* RECORDS FOR THIS TASK *

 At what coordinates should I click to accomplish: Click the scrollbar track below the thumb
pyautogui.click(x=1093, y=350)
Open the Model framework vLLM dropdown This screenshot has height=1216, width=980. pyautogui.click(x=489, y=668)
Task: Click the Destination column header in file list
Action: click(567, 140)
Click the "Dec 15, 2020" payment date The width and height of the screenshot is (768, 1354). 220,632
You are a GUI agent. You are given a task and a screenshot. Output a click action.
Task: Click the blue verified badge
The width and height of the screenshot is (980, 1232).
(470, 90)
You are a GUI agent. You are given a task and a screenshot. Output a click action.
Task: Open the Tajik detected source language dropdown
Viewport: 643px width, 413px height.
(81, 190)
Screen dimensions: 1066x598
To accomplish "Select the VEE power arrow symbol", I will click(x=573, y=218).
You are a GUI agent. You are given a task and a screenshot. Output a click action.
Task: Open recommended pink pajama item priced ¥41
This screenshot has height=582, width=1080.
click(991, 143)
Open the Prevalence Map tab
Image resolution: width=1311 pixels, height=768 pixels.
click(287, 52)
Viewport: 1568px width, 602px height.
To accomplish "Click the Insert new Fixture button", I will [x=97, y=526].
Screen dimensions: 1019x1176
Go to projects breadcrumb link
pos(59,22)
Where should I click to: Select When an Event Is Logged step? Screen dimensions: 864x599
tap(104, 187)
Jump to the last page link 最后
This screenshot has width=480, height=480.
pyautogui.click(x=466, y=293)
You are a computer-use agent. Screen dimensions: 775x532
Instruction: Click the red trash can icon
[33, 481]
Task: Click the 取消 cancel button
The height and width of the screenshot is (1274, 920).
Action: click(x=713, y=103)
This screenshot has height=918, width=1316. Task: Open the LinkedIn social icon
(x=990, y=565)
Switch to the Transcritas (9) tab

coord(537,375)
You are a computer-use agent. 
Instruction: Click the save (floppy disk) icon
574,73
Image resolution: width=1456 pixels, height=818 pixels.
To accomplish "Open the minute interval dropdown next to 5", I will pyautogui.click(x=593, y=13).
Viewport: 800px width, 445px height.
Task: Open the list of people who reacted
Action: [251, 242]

* ABOUT THIS TASK *
Give back all the records above exactly as they were written.

* RESPONSE AREA *
 At what coordinates should I click to accomplish: Click the scrollbar track below the thumb
pyautogui.click(x=1093, y=350)
Open the Model framework vLLM dropdown This screenshot has height=1216, width=980. pyautogui.click(x=489, y=668)
Task: Click the Destination column header in file list
Action: click(567, 140)
Click the "Dec 15, 2020" payment date The width and height of the screenshot is (768, 1354). 220,632
You are a GUI agent. You are given a task and a screenshot. Output a click action.
Task: Click the blue verified badge
The width and height of the screenshot is (980, 1232).
(470, 90)
You are a GUI agent. You are given a task and a screenshot. Output a click action.
Task: Open the Tajik detected source language dropdown
Viewport: 643px width, 413px height.
(81, 190)
Screen dimensions: 1066x598
To accomplish "Select the VEE power arrow symbol", I will click(x=573, y=218).
You are a GUI agent. You are given a task and a screenshot. Output a click action.
Task: Open recommended pink pajama item priced ¥41
This screenshot has height=582, width=1080.
click(991, 143)
Open the Prevalence Map tab
Image resolution: width=1311 pixels, height=768 pixels.
click(287, 52)
Viewport: 1568px width, 602px height.
To accomplish "Click the Insert new Fixture button", I will [x=97, y=526].
Screen dimensions: 1019x1176
Go to projects breadcrumb link
pos(59,22)
Where should I click to: Select When an Event Is Logged step? Screen dimensions: 864x599
tap(104, 187)
Jump to the last page link 最后
This screenshot has width=480, height=480.
pyautogui.click(x=466, y=293)
You are a computer-use agent. Screen dimensions: 775x532
Instruction: Click the red trash can icon
[33, 481]
Task: Click the 取消 cancel button
The height and width of the screenshot is (1274, 920).
Action: click(x=713, y=103)
This screenshot has height=918, width=1316. Task: Open the LinkedIn social icon
(x=990, y=565)
Switch to the Transcritas (9) tab

coord(537,375)
You are a computer-use agent. 
Instruction: Click the save (floppy disk) icon
574,73
Image resolution: width=1456 pixels, height=818 pixels.
To accomplish "Open the minute interval dropdown next to 5", I will pyautogui.click(x=593, y=13).
Viewport: 800px width, 445px height.
Task: Open the list of people who reacted
Action: [251, 242]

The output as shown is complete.